Photography Project Gives Voice to Transgender Community
Photography Project Gives Voice to Transgender Community
March 24, 2013— -- When Temmie Nora Thames had her picture taken on Saturday afternoon, it was the first time she was photographed as a woman.
Thames, 53, has never had one picture taken of herself, though she has lived most of her life as a transgender woman. So when she saw the flyers about the photo call at New York City's Lesbian, Gay, Bisexual & Transgender Community Center, she was one of the first people to show up at the small rented space with an expansive Keith Haring mural from mid-wall to ceiling.
Her pictures will become part of the "Transformational Project," the brainchild of Jen Rosenstein. A photographer whose usual subjects are celebrities -- she shadowed Grammy Award winner Jason Mraz for months -- Rosenstein is now working on her second book of portraits of transgender individuals from around the United States.
"This is a platform for the trans community to express themselves any way they want, and my chance to help a community that doesn't really have a voice," Rosenstein said.

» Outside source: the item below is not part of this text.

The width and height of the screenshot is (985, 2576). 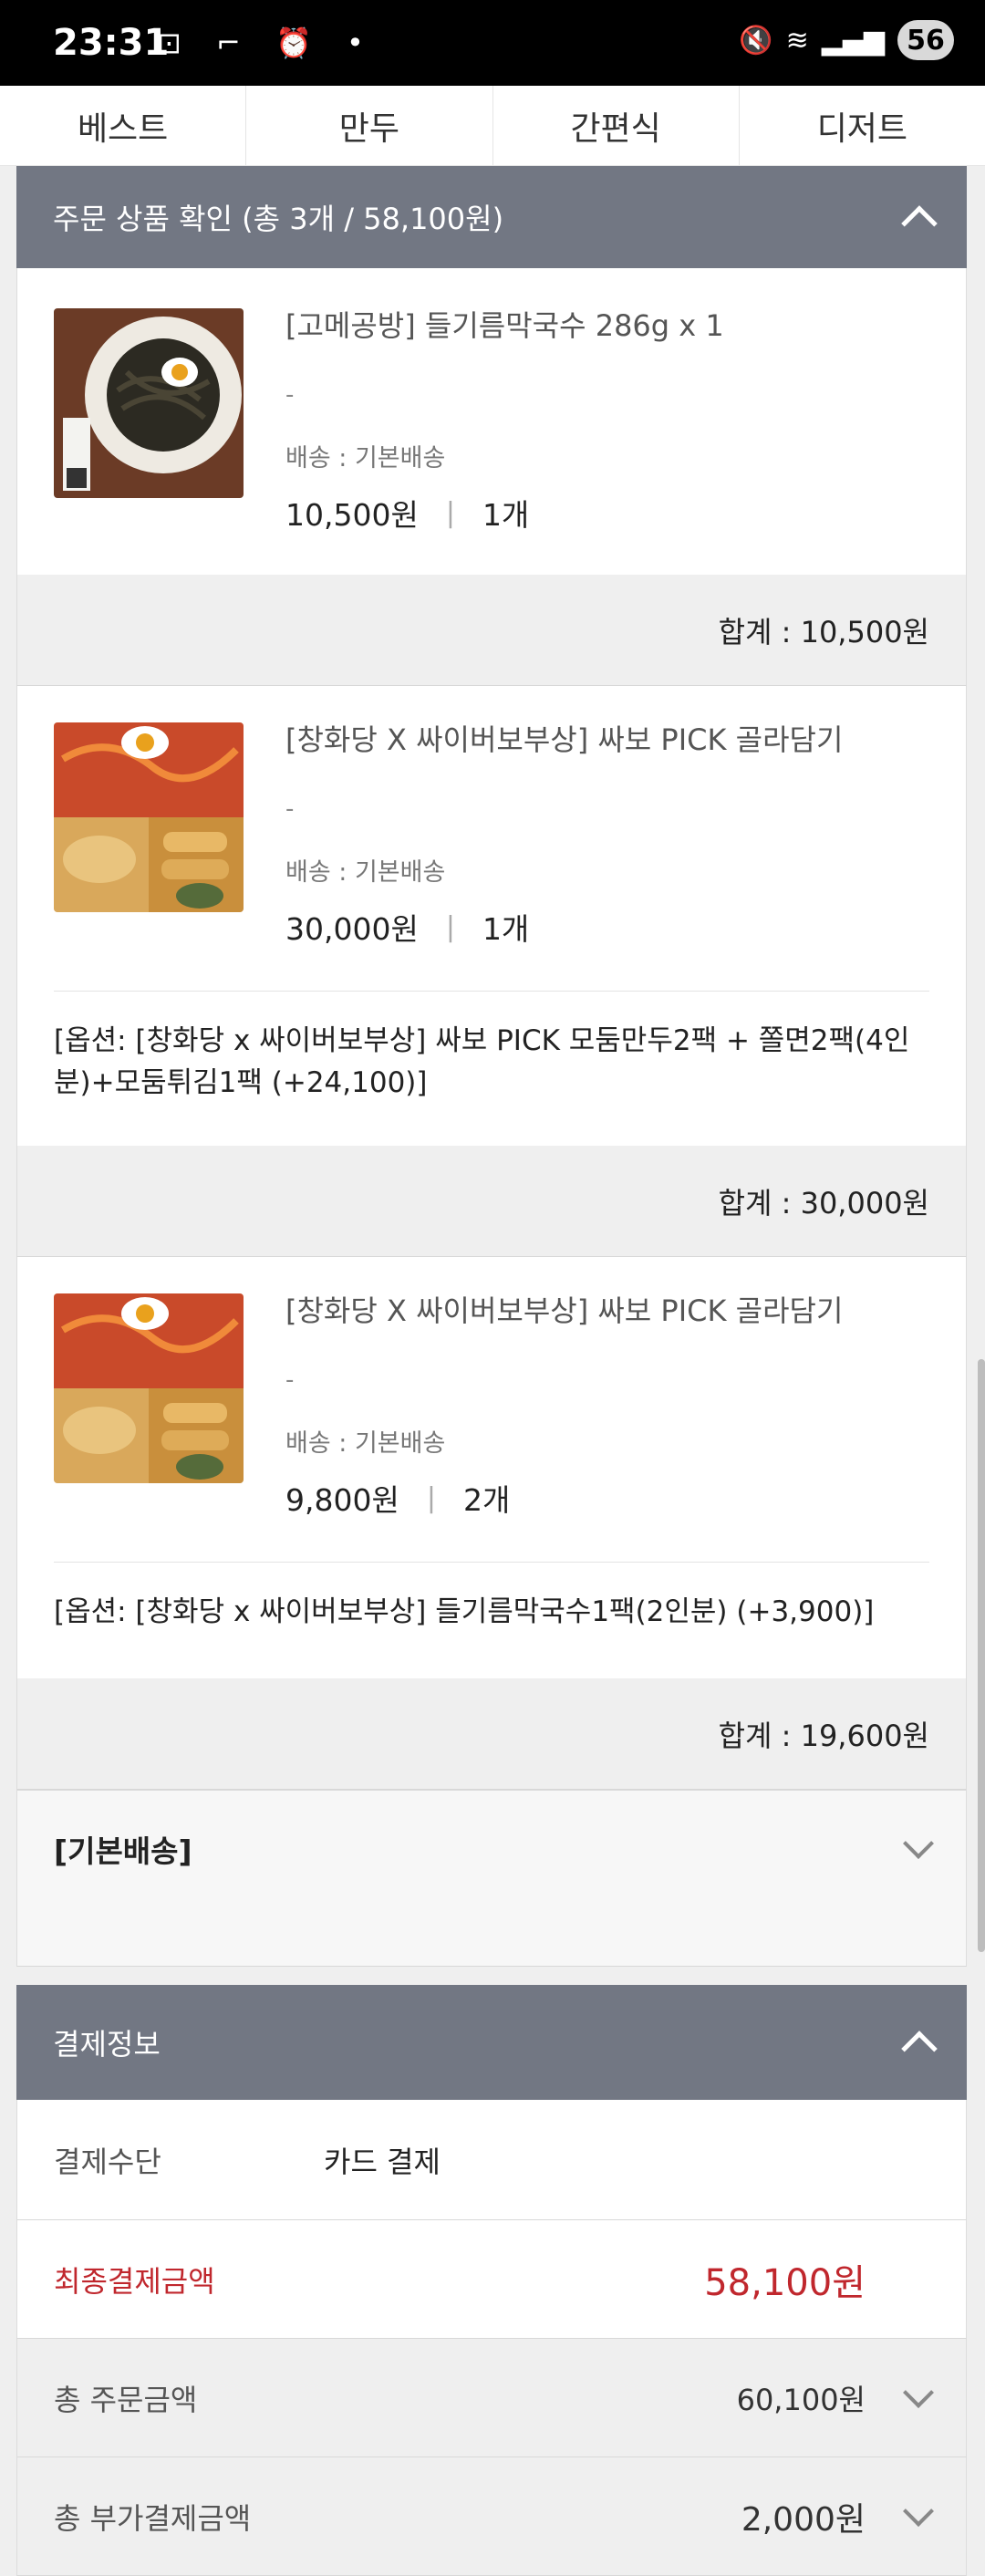 What do you see at coordinates (797, 40) in the screenshot?
I see `wifi-icon: ≋` at bounding box center [797, 40].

PHOTOS: Documenting the Life of Transgendered People
As the gay community identifies as a minority within society, people within the transgender community see themselves as a minority even within that minority.

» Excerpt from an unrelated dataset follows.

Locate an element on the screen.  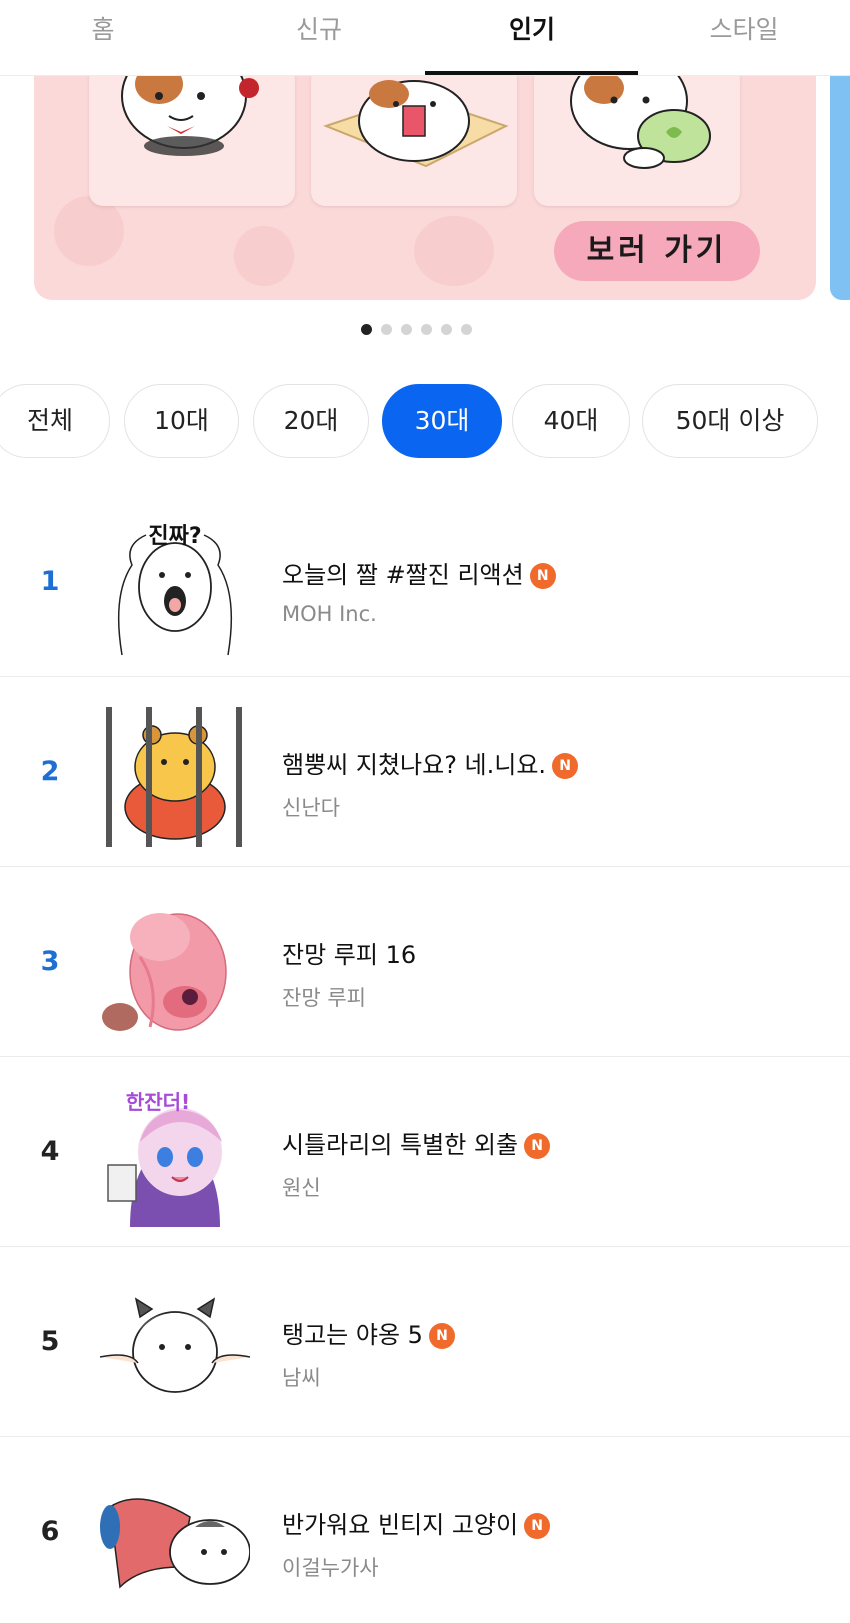
carousel-pagination is located at coordinates (421, 328).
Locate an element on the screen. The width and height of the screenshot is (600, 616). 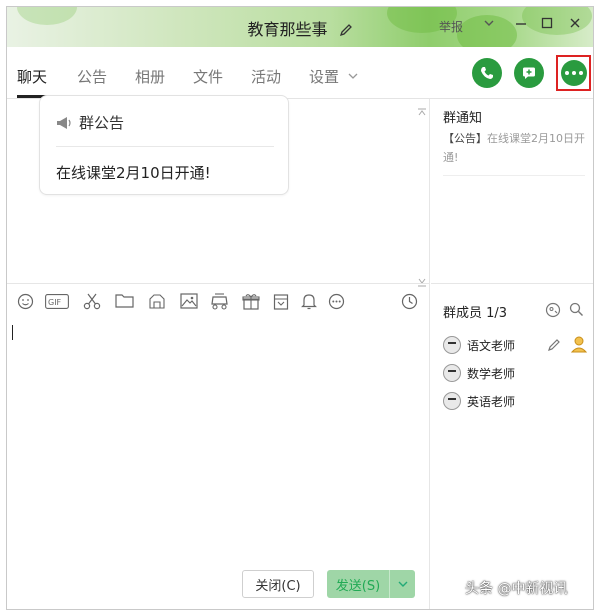
phone-call-button is located at coordinates (487, 73).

For Thames, who was born intersex, finding her voice only happened fairly recently. There were job losses, six years in prison where she was routinely raped and years of heavy drug use, she said.

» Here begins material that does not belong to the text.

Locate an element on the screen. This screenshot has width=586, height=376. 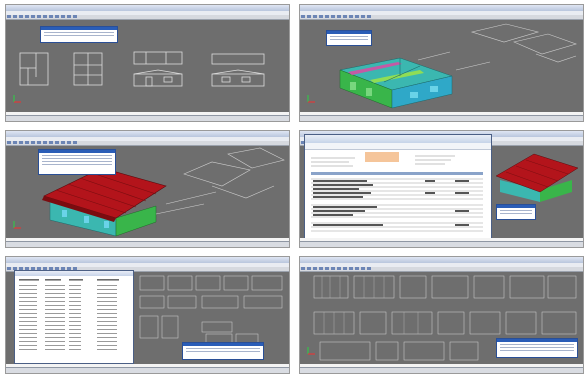
elevation-rear is located at coordinates (238, 59).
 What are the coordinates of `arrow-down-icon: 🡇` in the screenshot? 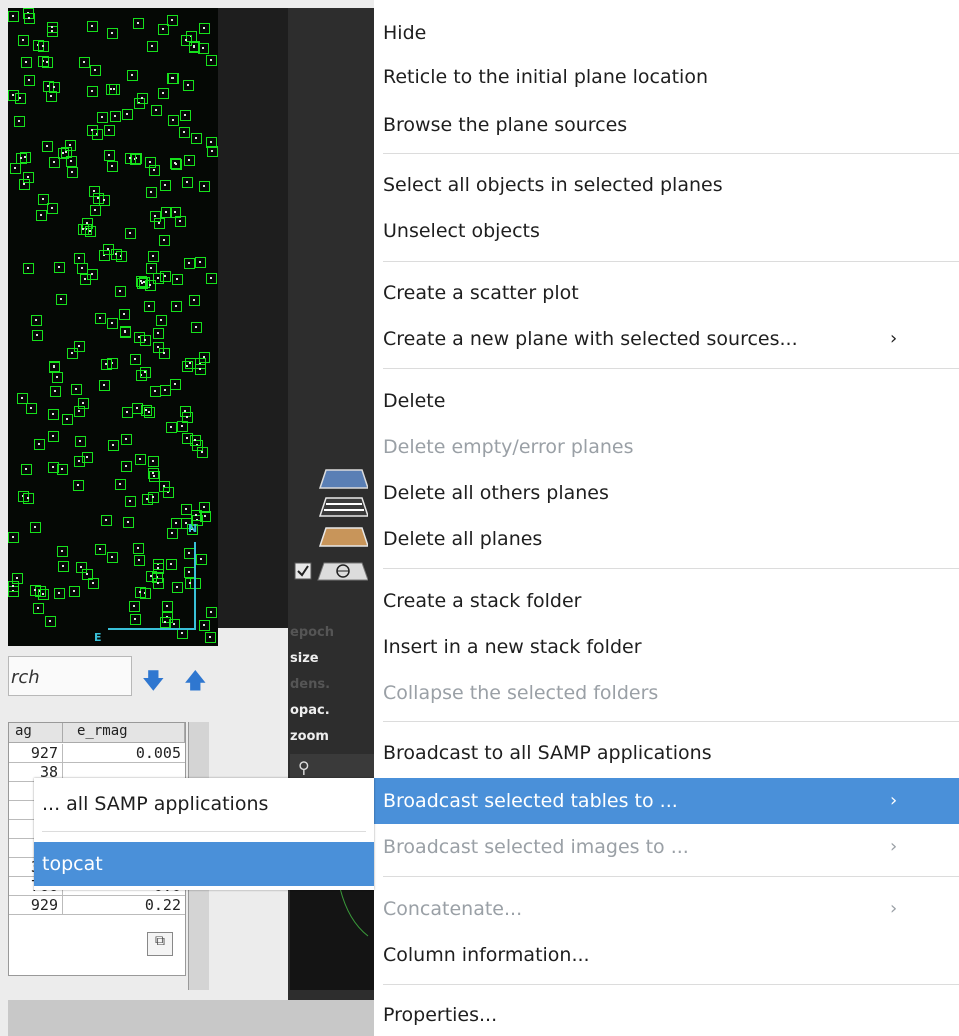 It's located at (154, 683).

"I was in a prison within a prison within a prison. I was imprisoned as a woman in my man's body, in my addiction and in a physical prison," she said.
Now sober for 18 months, Thames posed for various portraits in her sleeveless dress. It wasn't the lack of a camera that explained why these were her first photos as a woman.
"I feel I can finally look in the mirror and love who I am," she said.
And that, Rosenstein explained, is what she heard over and over again while photographing the transgender community in Los Angeles and San Francisco in 2007 for her first book of portraits. Her interest in the community began when she was introduced to a friend of a friend who was transgender.
"I asked him whether his driver's license said male or female and he was incredibly offended," Rosenstein recalled. "It was very difficult at first. And then I started to understand how meaningful their new names and the correct pronouns are."
The experience even made her question and examine her own identity.
"Being a lesbian, being butch, I asked myself, 'Am I supposed to be a man?' What society says you are doesn't mean that's who you are," said Rosenstein. "This project allowed me to know I'm a woman and love that because I saw that the people I photographed love who they are."
Embracing her identity is a new experience for Riya Morrison, 21, who started life as "Omar" in Jamaica.
"Even at 3 years old, I knew I was a girl," Morrison said. "Growing up I did everything a girl did: play with dolls, wear make-up and dress-up clothes at home."
Even though she dressed as a boy outside her home, classmates in grade school called her "sissy" and "girl-boy" with more derogatory terms in high school.
"I became introverted and put up a wall because I realized that if I stayed quiet, people didn't make fun of me," Morrison said. "I'm breaking down that wall now."
That was really only possible since she moved to New York City a year ago. Morrison remembered her heart racing the first time she carried a handbag on the subway. But she got only stares. Now she wears a long wig as well.